The Court of Appeal (CoA) has told Mr Justice Peter Smith to stand down from presiding over a professional negligence claim brought against Mills & Reeve after he expressed views unfavourable to the firm.
The row centres over alleged negligent advice the firm gave to a company chief executive that allegedly resulted in the businessman’s daughters paying a £1.3m inheritance tax bill.
King’s Lynn-based Berry & Walton instructed New Square Chambers’ Robin Mathew QC to act for the claimants. Mills & Reeve instructed Fountain Court’s Mark Simpson QC directly.
It is alleged that the firm advised Christopher Swain on a management buyout of telecoms company Swains International when he was having surgery in Thailand.
Swain died while in hospital. His four daughters allege he believed that if he died his shareholding would transfer to them tax-free if the deal went through. They claim that the firm did not advise them that this was not the case.
The firm was originally notified of the claim in March 2008, but the case is yet to be heard in its entirety because of legal wranglings over late amendments added by the claimant.
Peter Smith J, who began hearing the case in November, was asked by the claimant to accept a late amendment to the claim by Mathew.

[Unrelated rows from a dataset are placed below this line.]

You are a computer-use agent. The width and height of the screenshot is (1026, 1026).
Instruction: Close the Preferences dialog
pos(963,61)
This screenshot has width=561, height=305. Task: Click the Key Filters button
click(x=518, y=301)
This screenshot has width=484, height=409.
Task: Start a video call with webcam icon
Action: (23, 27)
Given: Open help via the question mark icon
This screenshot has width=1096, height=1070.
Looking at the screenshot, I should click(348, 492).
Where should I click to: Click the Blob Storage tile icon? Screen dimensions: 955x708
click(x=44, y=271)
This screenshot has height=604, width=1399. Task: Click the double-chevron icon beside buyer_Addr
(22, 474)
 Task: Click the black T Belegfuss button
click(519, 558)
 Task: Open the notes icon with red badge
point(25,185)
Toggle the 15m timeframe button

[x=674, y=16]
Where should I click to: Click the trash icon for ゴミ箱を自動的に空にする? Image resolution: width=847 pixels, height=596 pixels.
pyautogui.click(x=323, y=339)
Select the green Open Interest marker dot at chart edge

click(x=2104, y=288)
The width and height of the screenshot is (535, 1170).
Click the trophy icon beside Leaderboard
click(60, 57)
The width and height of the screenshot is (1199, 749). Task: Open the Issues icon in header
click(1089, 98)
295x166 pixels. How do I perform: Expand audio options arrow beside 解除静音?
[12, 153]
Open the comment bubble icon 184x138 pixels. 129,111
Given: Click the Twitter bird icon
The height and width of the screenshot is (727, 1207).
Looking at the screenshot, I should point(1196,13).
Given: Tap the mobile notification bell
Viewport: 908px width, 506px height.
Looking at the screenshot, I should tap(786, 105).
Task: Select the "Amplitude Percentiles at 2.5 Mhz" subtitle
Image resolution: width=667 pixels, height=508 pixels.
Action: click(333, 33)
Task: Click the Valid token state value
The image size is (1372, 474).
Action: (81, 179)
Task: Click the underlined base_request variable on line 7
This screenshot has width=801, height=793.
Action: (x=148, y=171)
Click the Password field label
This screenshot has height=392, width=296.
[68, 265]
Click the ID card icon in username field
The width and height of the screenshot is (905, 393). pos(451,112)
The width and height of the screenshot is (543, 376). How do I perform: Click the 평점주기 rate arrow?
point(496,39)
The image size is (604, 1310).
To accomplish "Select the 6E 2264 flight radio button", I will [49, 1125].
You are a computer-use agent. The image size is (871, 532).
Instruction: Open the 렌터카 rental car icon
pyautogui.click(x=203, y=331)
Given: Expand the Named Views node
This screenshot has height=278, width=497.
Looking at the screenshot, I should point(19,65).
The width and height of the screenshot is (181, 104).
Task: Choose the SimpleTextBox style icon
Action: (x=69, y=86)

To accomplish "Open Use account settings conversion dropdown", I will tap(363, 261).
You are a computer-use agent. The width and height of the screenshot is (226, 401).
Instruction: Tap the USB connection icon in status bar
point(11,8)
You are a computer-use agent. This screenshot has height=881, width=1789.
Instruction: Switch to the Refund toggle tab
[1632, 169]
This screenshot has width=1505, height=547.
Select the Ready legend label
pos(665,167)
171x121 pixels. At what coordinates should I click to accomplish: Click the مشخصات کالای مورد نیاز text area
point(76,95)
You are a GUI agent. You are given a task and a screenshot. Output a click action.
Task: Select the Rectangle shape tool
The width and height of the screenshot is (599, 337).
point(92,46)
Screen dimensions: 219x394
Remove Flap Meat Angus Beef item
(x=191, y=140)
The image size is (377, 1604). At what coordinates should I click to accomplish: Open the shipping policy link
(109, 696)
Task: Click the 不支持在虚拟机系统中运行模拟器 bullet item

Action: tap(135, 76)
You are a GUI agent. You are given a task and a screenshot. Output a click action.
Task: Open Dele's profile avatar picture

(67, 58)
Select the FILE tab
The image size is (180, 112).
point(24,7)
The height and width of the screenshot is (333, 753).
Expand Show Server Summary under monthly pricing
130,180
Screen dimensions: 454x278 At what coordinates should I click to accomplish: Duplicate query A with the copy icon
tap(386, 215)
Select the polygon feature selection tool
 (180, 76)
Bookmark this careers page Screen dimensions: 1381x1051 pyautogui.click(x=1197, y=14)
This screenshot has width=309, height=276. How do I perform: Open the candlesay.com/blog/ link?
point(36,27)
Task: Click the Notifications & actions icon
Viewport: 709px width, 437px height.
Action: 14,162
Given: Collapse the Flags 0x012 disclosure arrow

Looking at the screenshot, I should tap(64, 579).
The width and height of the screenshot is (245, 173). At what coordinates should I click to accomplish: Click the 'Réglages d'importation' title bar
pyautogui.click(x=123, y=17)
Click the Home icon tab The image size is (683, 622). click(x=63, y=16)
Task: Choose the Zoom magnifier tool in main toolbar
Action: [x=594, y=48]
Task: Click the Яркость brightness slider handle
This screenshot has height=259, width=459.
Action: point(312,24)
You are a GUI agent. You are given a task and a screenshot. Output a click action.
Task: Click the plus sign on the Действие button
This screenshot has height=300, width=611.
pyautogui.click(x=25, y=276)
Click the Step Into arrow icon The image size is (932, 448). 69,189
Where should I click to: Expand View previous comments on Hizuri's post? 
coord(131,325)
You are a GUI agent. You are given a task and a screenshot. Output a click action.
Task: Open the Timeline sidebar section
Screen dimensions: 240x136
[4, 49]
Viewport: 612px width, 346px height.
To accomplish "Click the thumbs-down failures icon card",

Simpson countered that to accept such a late amendment would alter the nature of the case that the firm was being forced to answer. In response, the firm applied for a summary judgment.
Peter Smith J, who initially identified problems with the claimant’s case on causation, accepted the late amendment on the basis that any trial would proceed on the wrong basis were it not included.
He stated: “It would be an affront to justice in my view to allow a trial to proceed on a false and artificial premise created by the refusal of the amendment.”
However, he refused to discuss the application for summary judgment in court and accused Mills & Reeve of abusing its position.
Peter Smith J’s judgment stated: “The applications were an abuse as they were designed to try to abort the trial date which had been refixed because they had objected to further delay caused by the granting of the reamendment on the second day of the trial. The application under Part 24 was much too late. There had been two trial days (April and November 2010), which were vacated in the teeth of the defendant’s resistance.”
The firm went to the CoA in a bid to have the late amendment put forward by the claimant struck out. It also accused Peter Smith J of bias against it.
Setting out his decision Lord Justice Lloyd made it clear that any comments made about the firm’s alleged abuse of power were “altogether unjustified” and that the firm’s “application cannot fairly be regarded as having been launched only in order to delay the resumption of the trial”. However, he did not say that Peter Smith J had been biased.
Simpson argued that Peter Smith J granted permission to amend on a false basis because the case put forward in the amendment differed from that originally put forward.
Lloyd LJ responded: “I also consider that the judge was too relaxed as to what the claimants ought to have shown. They ought to have put forward a significantly clearer, fuller and more precise pleading, one which immediately satisfied all the obligations on a party as to proper pleading, without any need to be supplemented or clarified by evidence or by further information.”
When the trial resumes, Lloyd LJ stated, it should do so under a different judge and directions should be also provided by a chancery judge other than Peter Smith J.